**PASSAGE**
# Sedona Summit - - ii exchange



## BJRSanDiego (Sep 22, 2018)

I did an exchange in Interval for the Sedona Summit.

I understand that the ii exchanges get the (old) original phase and that some of the more desirable units are kept for owners, etc.  That means (I believe) that neither the Mesa or Sunset suites will be available to us.  The reviews that I've read for the original phase is not terribly exciting.  My impression is that the original phase is not being maintained or refreshed as well as the Mesa or Sunset phases.

I am looking for advice from people who have exchanged into there from ii as to what to request.  My items of preference are probably:
1.  Quiet location within complex
2.  reasonable access to the amenities (at least not with a whole bunch of steps)

What would you fellow tuggers ask for?  Can you give specific building names/numbers?


----------



## youppi (Sep 22, 2018)

BJRSanDiego said:


> I did an exchange in Interval for the Sedona Summit.
> 
> I understand that the ii exchanges get the (old) original phase and that some of the more desirable units are kept for owners, etc.  That means (I believe) that neither the Mesa or Sunset suites will be available to us.  The reviews that I've read for the original phase is not terribly exciting.  My impression is that the original phase is not being maintained or refreshed as well as the Mesa or Sunset phases.

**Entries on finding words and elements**
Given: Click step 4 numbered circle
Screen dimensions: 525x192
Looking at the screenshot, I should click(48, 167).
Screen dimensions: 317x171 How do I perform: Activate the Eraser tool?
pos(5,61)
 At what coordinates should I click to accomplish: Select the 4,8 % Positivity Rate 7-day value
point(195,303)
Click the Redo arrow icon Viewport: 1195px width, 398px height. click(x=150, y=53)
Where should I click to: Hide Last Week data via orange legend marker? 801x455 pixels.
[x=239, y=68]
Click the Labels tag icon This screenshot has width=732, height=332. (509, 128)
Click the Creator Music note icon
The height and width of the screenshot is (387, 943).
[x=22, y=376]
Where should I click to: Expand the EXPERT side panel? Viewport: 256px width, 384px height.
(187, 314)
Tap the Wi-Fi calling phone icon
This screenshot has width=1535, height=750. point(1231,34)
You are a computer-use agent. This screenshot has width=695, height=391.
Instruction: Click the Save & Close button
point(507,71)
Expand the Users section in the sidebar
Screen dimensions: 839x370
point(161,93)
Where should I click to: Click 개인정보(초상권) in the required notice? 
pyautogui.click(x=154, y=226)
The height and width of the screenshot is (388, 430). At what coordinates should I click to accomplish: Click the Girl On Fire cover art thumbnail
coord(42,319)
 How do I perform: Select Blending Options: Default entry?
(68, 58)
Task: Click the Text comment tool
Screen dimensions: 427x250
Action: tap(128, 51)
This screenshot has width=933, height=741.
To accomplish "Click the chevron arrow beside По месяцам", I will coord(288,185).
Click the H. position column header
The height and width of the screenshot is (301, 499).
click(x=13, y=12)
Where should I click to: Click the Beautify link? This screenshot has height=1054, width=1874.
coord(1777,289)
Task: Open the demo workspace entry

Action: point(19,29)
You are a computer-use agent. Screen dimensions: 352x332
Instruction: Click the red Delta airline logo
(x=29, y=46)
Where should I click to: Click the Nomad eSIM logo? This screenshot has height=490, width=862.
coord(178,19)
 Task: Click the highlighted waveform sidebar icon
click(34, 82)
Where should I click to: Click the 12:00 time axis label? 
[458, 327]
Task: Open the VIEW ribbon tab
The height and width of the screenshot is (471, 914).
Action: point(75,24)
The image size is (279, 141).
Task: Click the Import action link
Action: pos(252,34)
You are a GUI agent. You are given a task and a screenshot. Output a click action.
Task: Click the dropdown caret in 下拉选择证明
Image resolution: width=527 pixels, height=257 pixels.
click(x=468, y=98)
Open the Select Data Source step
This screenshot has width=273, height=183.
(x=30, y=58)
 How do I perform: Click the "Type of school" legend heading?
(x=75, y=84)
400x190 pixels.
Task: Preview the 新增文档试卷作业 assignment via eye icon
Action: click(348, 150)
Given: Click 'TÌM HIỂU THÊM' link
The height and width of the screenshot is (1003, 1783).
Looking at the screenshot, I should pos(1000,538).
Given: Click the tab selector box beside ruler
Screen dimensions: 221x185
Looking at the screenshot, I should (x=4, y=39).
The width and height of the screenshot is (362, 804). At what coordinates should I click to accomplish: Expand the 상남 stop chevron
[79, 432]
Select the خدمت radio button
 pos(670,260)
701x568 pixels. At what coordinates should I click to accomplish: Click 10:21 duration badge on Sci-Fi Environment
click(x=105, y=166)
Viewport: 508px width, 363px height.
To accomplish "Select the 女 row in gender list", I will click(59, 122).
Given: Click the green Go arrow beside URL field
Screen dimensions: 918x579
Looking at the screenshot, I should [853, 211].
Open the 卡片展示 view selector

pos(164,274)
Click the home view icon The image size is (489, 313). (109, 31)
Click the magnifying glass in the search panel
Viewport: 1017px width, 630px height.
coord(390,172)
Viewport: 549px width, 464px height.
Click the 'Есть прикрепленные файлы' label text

**WHAT TO PRODUCE**
Rewrite the stretch of the Sedona Summit thread from "I am looking" through "specific building names/numbers?", replacing "amenities" with "pool and spa".

**WRITTEN ANSWER**
I am looking for advice from people who have exchanged into there from ii as to what to request.  My items of preference are probably:
1.  Quiet location within complex
2.  reasonable access to the pool and spa (at least not with a whole bunch of steps)

What would you fellow tuggers ask for?  Can you give specific building names/numbers?